Hukuki olsa da etik değil
Eğer Recep Tayyip Erdoğan, Türkiye Cumhuriyeti Başbakanı sıfatını taşımıyor olsaydı İtalya Başbakanı Berlusconi, Ürdün Kralı Abdullah, Pakistan Devlet Başkanı Pervez Müşerref, Arnavutluk Başbakanı Fatos Nano, Yunanistan Başbakanı Karamanlis ve Romanya Başbakanı Nastase bu düğünlere gelirler ve armağanlar da getirirler miydi?
Bir aylık net asgari ücret şu anda 318 milyon 223 bin TL. Demek ki yasa 3 milyar 182 milyon 230 bin lirayı aşan hediyelerin Başbakanlık’a ve dolayısıyla Hazine’ye devredilmesini öngörüyor.

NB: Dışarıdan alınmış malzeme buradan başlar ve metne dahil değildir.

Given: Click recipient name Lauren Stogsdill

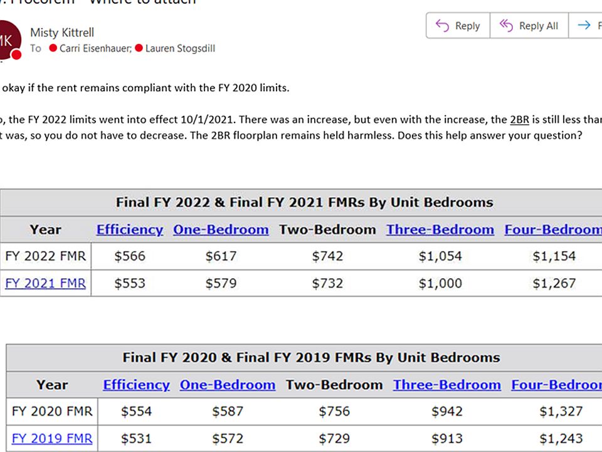Looking at the screenshot, I should coord(180,48).
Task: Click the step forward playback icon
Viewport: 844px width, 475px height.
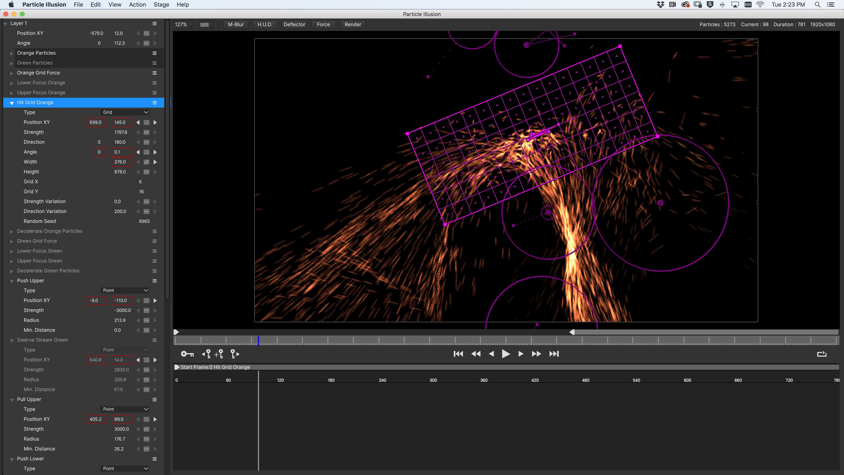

Ben farklı yorumluyorum ama diyelim ki hukuken bu armağanların Başbakan’a doğrudan verilmiş armağanlar olmadığı düşünülebilir..
Bu durumda bile düğünlerde takılan takıların ve verilen hediyelerin miktarını öğrenmemiz etik açıdan önemli. Çünkü hatırlayacaksınız, Başbakan, daha önce açılan bir davada servetinin temelinin büyük oğlunun düğününde takılan takılar olduğunu, ona borçlanarak işlerini büyüttüğünü söyleyerek kendini savunmuştu.
Yasak ama detay yok
Öte yandan Devlet Memurları Kanunu’nun 29. maddesinde de kamu görevlilerinin yurtiçindeki kişilerden alabilecekleri armağanların niteliği düzenlenmiş.
Maddede, “devlet memurlarının doğrudan doğruya veya aracı ile hediye istemeleri ve görevleri sırasında olmasa dahi menfaat sağlama amacı ile hediye kabul etmeleri veya iş sahiplerinden borç para istemeleri ve almaları yasaktır” deniliyor.
Bu madde armağan sınırı, memura kendisi istemeden hediye verilmesi durumu, kimlerden hediye alınabileceği, alınan hediyelerin nasıl beyan edileceği gibi “önemli detayları” ihmal etmiş görünüyor.
Oysa ABD’deki ve İngiltere’deki yasalar çok daha açık. Hediyenin bir limiti var ve limiti aşan hediyelere nasıl işlem yapılacağı açıkça belirtilmiş.
Kanunun bu maddesinin TBMM tarafından yeniden ele alınmasında yarar var.